— START Source passage —
490	2.1.3  DS Ingress Node and Egress Node

492	   DS edge nodes may act both as a DS ingress node or as a DS egress
493	   node.  Traffic enters a DS domain at a DS ingress node and leaves a
494	   DS domain at a DS egress node. A DS ingress node is responsible for
495	   ensuring that the traffic entering the DS domain conforms to the TCA
496	   between it and the other domain which the ingress node is connected
497	   to.  A DS egress node may perform traffic conditioning functions on
498	   traffic forwarded to the peering domain, depending on the details of
499	   the TCA between two domains.

501	2.2  Traffic Conditioning

503	   Traffic conditioning functions are performed by DS edge nodes in a DS
504	   domain to ensure that the traffic entering a DS domain conforms to
505	   the rules specified in the TCA, in accordance with the domain's
506	   service provisioning policy, and to prepare the traffic for the PHB-
507	   based forwarding treatment in the interior routers.

509	2.2.1  General Architecture of Traffic Conditioners

511	   A traffic conditioner may contain the following elements: classifier,
512	   meter, marker, and shaper.  The classifier and the meter select the
513	   packets within a traffic stream and measure the stream against a
514	   traffic profile.  The marker and shaper perform control actions on
515	   the packets depending on whether the traffic stream is within its
516	   associated profile.

518	   A packet stream normally passes to a classifier first, and the
519	   matched packets are measured by a meter against the profile as
520	   defined in the TCA.  The packets within the profile may leave the
521	   traffic conditioner or may be marked by the marker. The packets that
522	   are out-of-profile may be either marked or shaped according to the
523	   rules specified in the TCA.  Note that discard policing can be
524	   performed by a specially configured shaper (see Sec. 2.2.3.4).  When
525	   packets leave the traffic conditioner of a DS ingress node, the DS
526	   field of each packet must be set to one of DS codepoints defined by
527	   the PHB groups supported in the DS domain.

529	   Fig. 1 shows the block diagram of a traffic conditioner.  Note that a
530	   traffic conditioner may not necessarily contain all four elements.
531	   For example, packets may pass from the classifier directly to the
532	   marker or shaper (null meter).
— END Source passage —
— START Collected data —
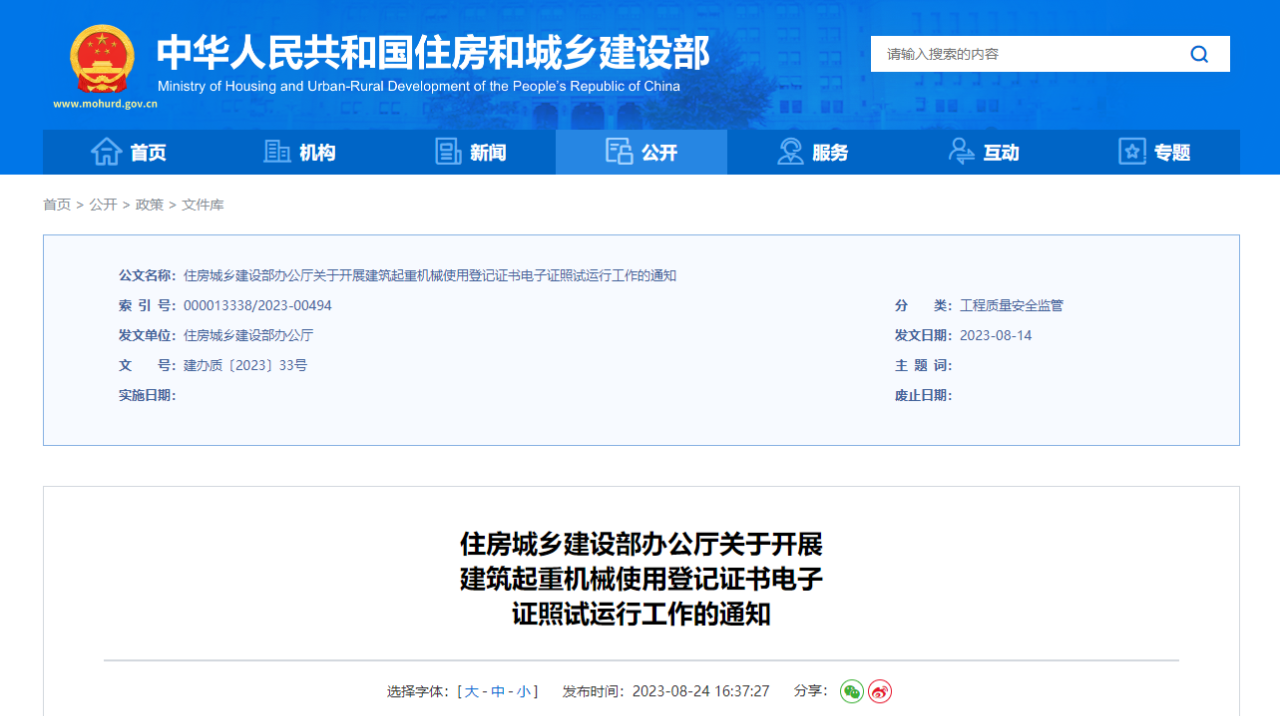Select 大 to enlarge the font size

tap(472, 691)

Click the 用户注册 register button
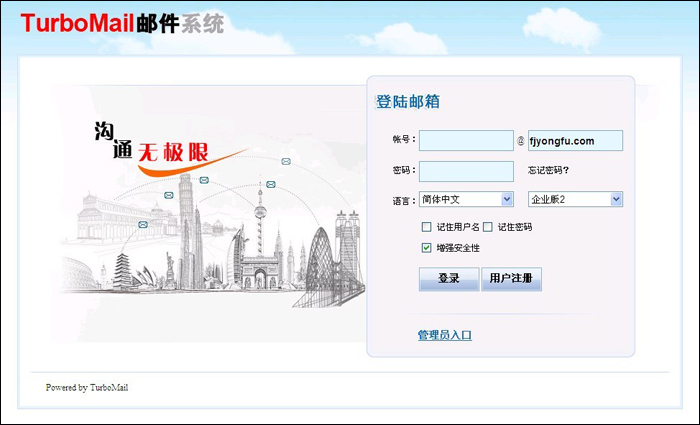pyautogui.click(x=511, y=278)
— END Collected data —
→ **The task**: In the traffic conditioning passage, what four components may a traffic conditioner contain?

→ **Output of the task**: A classifier, a meter, a marker, and a shaper.